(Description of the task):
Print every record below exactly as it stands.

(Record set):
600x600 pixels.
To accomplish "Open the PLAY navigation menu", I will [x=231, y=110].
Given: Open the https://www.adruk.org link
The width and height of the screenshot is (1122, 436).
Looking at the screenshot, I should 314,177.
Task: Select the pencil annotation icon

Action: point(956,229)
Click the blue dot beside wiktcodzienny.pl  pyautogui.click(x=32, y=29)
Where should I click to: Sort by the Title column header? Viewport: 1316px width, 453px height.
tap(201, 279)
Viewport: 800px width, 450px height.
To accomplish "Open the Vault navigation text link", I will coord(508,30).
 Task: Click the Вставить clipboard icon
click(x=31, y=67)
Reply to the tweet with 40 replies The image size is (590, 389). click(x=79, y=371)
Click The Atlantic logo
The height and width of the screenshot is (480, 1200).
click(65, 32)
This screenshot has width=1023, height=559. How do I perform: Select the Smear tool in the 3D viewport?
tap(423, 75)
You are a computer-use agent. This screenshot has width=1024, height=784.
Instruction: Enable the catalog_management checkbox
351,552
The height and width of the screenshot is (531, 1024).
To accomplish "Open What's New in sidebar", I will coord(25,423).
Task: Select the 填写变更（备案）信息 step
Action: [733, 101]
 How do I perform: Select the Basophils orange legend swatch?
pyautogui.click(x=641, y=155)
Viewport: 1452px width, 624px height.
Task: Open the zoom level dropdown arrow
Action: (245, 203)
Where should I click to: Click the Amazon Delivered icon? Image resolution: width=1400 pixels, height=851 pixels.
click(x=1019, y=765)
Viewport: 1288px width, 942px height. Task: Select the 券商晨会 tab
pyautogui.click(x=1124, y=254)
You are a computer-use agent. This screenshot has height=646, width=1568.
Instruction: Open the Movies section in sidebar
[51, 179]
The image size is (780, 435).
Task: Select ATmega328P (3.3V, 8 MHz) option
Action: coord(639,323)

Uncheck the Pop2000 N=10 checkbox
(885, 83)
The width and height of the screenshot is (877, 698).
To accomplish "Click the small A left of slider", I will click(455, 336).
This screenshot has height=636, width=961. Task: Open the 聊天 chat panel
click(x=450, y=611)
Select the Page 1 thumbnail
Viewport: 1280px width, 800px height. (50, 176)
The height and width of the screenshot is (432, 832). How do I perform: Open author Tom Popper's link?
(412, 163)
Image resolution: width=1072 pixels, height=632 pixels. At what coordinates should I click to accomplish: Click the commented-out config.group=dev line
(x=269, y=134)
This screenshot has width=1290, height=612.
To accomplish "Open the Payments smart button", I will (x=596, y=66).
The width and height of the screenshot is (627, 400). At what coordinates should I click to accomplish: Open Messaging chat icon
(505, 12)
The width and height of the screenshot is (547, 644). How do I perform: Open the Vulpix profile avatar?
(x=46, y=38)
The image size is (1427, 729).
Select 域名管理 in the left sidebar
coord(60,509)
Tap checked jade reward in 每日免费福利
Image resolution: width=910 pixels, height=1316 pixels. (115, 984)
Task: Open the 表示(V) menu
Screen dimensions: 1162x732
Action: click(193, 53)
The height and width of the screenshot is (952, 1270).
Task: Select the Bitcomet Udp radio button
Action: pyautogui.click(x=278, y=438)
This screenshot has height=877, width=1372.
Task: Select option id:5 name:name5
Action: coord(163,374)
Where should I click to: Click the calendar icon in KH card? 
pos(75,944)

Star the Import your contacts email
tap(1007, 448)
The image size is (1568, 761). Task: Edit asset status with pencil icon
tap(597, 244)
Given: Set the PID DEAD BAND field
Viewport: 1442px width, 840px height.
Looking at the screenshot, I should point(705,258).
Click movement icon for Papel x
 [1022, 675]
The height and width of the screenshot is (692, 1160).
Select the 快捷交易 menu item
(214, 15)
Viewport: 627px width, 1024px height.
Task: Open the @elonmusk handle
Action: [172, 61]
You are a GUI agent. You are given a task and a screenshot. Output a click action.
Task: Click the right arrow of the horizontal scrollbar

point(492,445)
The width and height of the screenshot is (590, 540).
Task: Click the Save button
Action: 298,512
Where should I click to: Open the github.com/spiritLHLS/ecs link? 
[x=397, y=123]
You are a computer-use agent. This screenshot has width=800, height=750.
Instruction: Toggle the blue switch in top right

(Result):
600x600 pixels.
To accomplish "Open the PLAY navigation menu", I will [x=231, y=110].
Given: Open the https://www.adruk.org link
The width and height of the screenshot is (1122, 436).
Looking at the screenshot, I should 314,177.
Task: Select the pencil annotation icon

Action: point(956,229)
Click the blue dot beside wiktcodzienny.pl  pyautogui.click(x=32, y=29)
Where should I click to: Sort by the Title column header? Viewport: 1316px width, 453px height.
tap(201, 279)
Viewport: 800px width, 450px height.
To accomplish "Open the Vault navigation text link", I will coord(508,30).
 Task: Click the Вставить clipboard icon
click(x=31, y=67)
Reply to the tweet with 40 replies The image size is (590, 389). click(x=79, y=371)
Click The Atlantic logo
The height and width of the screenshot is (480, 1200).
click(65, 32)
This screenshot has width=1023, height=559. How do I perform: Select the Smear tool in the 3D viewport?
tap(423, 75)
You are a computer-use agent. This screenshot has width=1024, height=784.
Instruction: Enable the catalog_management checkbox
351,552
The height and width of the screenshot is (531, 1024).
To accomplish "Open What's New in sidebar", I will coord(25,423).
Task: Select the 填写变更（备案）信息 step
Action: [733, 101]
 How do I perform: Select the Basophils orange legend swatch?
pyautogui.click(x=641, y=155)
Viewport: 1452px width, 624px height.
Task: Open the zoom level dropdown arrow
Action: (245, 203)
Where should I click to: Click the Amazon Delivered icon? Image resolution: width=1400 pixels, height=851 pixels.
click(x=1019, y=765)
Viewport: 1288px width, 942px height. Task: Select the 券商晨会 tab
pyautogui.click(x=1124, y=254)
You are a computer-use agent. This screenshot has height=646, width=1568.
Instruction: Open the Movies section in sidebar
[51, 179]
The image size is (780, 435).
Task: Select ATmega328P (3.3V, 8 MHz) option
Action: coord(639,323)

Uncheck the Pop2000 N=10 checkbox
(885, 83)
The width and height of the screenshot is (877, 698).
To accomplish "Click the small A left of slider", I will click(455, 336).
This screenshot has height=636, width=961. Task: Open the 聊天 chat panel
click(x=450, y=611)
Select the Page 1 thumbnail
Viewport: 1280px width, 800px height. (50, 176)
The height and width of the screenshot is (432, 832). How do I perform: Open author Tom Popper's link?
(412, 163)
Image resolution: width=1072 pixels, height=632 pixels. At what coordinates should I click to accomplish: Click the commented-out config.group=dev line
(x=269, y=134)
This screenshot has width=1290, height=612.
To accomplish "Open the Payments smart button", I will (x=596, y=66).
The width and height of the screenshot is (627, 400). At what coordinates should I click to accomplish: Open Messaging chat icon
(505, 12)
The width and height of the screenshot is (547, 644). How do I perform: Open the Vulpix profile avatar?
(x=46, y=38)
The image size is (1427, 729).
Select 域名管理 in the left sidebar
coord(60,509)
Tap checked jade reward in 每日免费福利
Image resolution: width=910 pixels, height=1316 pixels. (115, 984)
Task: Open the 表示(V) menu
Screen dimensions: 1162x732
Action: click(193, 53)
The height and width of the screenshot is (952, 1270).
Task: Select the Bitcomet Udp radio button
Action: pyautogui.click(x=278, y=438)
This screenshot has height=877, width=1372.
Task: Select option id:5 name:name5
Action: coord(163,374)
Where should I click to: Click the calendar icon in KH card? 
pos(75,944)

Star the Import your contacts email
tap(1007, 448)
The image size is (1568, 761). Task: Edit asset status with pencil icon
tap(597, 244)
Given: Set the PID DEAD BAND field
Viewport: 1442px width, 840px height.
Looking at the screenshot, I should point(705,258).
Click movement icon for Papel x
 [1022, 675]
The height and width of the screenshot is (692, 1160).
Select the 快捷交易 menu item
(214, 15)
Viewport: 627px width, 1024px height.
Task: Open the @elonmusk handle
Action: [172, 61]
You are a GUI agent. You are given a task and a screenshot. Output a click action.
Task: Click the right arrow of the horizontal scrollbar

point(492,445)
The width and height of the screenshot is (590, 540).
Task: Click the Save button
Action: 298,512
Where should I click to: Open the github.com/spiritLHLS/ecs link? 
[x=397, y=123]
You are a computer-use agent. This screenshot has width=800, height=750.
Instruction: Toggle the blue switch in top right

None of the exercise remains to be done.